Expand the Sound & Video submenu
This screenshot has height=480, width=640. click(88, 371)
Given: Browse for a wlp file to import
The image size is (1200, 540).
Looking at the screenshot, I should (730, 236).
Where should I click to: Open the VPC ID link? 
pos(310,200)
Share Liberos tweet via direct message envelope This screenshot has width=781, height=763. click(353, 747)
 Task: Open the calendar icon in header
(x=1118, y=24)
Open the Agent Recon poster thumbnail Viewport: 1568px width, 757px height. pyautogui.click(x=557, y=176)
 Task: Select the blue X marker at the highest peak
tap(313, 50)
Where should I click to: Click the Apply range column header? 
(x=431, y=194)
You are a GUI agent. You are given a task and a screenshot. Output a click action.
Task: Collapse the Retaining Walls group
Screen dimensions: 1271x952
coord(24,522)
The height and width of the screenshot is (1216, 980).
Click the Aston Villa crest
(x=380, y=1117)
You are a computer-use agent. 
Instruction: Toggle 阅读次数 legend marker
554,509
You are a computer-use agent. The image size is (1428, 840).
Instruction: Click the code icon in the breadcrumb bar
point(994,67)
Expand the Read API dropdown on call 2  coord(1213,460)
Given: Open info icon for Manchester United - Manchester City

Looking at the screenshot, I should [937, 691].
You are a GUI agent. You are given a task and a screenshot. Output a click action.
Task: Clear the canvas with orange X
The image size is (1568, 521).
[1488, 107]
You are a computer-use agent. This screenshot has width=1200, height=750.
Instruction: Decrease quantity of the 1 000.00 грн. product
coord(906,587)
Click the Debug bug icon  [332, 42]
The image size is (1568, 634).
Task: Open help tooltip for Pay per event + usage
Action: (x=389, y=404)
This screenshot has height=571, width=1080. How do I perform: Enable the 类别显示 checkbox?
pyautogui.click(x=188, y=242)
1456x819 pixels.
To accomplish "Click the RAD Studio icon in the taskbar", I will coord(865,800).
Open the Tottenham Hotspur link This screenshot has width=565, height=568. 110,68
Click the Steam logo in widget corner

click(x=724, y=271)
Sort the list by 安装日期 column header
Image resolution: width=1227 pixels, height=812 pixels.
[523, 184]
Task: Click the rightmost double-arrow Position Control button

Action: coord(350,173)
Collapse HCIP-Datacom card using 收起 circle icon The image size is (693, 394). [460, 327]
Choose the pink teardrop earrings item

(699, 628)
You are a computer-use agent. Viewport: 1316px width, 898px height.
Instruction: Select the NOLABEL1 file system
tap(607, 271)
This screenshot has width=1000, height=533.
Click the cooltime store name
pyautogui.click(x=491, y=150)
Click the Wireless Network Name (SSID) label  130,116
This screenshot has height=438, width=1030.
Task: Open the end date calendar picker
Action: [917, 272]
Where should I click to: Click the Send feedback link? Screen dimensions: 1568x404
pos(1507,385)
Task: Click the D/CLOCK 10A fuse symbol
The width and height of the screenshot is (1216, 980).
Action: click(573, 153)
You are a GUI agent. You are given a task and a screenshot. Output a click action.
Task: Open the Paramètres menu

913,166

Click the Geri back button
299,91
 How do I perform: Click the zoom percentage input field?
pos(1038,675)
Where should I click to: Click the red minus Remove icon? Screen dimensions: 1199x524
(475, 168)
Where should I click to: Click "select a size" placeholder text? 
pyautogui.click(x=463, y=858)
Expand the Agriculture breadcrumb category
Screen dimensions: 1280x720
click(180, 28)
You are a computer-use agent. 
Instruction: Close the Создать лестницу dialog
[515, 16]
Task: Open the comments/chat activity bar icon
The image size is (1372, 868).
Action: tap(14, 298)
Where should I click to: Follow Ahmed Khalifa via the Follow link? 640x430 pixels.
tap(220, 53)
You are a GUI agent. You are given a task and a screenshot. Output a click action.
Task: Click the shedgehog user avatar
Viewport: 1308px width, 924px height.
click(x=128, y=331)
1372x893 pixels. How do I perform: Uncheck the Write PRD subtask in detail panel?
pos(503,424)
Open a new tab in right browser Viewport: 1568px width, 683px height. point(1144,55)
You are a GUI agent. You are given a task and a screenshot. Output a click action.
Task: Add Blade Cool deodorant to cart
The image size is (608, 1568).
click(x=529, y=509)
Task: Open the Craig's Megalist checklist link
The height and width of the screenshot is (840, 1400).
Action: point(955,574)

REQUEST >>
Edit the material from the line with "Given: Browse for a wlp file to import" to the line with "I will coord(865,800).", changing "Retaining Walls" to "Garden Walls" and leaving everything else as it is. Return only those lines.

FINISHED EXERCISE >>
Given: Browse for a wlp file to import
The image size is (1200, 540).
Looking at the screenshot, I should (730, 236).
Where should I click to: Open the VPC ID link? 
pos(310,200)
Share Liberos tweet via direct message envelope This screenshot has width=781, height=763. click(353, 747)
 Task: Open the calendar icon in header
(x=1118, y=24)
Open the Agent Recon poster thumbnail Viewport: 1568px width, 757px height. pyautogui.click(x=557, y=176)
 Task: Select the blue X marker at the highest peak
tap(313, 50)
Where should I click to: Click the Apply range column header? 
(x=431, y=194)
You are a GUI agent. You are given a task and a screenshot. Output a click action.
Task: Collapse the Garden Walls group
Screen dimensions: 1271x952
coord(24,522)
The height and width of the screenshot is (1216, 980).
Click the Aston Villa crest
(x=380, y=1117)
You are a computer-use agent. 
Instruction: Toggle 阅读次数 legend marker
554,509
You are a computer-use agent. The image size is (1428, 840).
Instruction: Click the code icon in the breadcrumb bar
point(994,67)
Expand the Read API dropdown on call 2  coord(1213,460)
Given: Open info icon for Manchester United - Manchester City

Looking at the screenshot, I should [937, 691].
You are a GUI agent. You are given a task and a screenshot. Output a click action.
Task: Clear the canvas with orange X
The image size is (1568, 521).
[1488, 107]
You are a computer-use agent. This screenshot has width=1200, height=750.
Instruction: Decrease quantity of the 1 000.00 грн. product
coord(906,587)
Click the Debug bug icon  [332, 42]
The image size is (1568, 634).
Task: Open help tooltip for Pay per event + usage
Action: (x=389, y=404)
This screenshot has height=571, width=1080. How do I perform: Enable the 类别显示 checkbox?
pyautogui.click(x=188, y=242)
1456x819 pixels.
To accomplish "Click the RAD Studio icon in the taskbar", I will coord(865,800).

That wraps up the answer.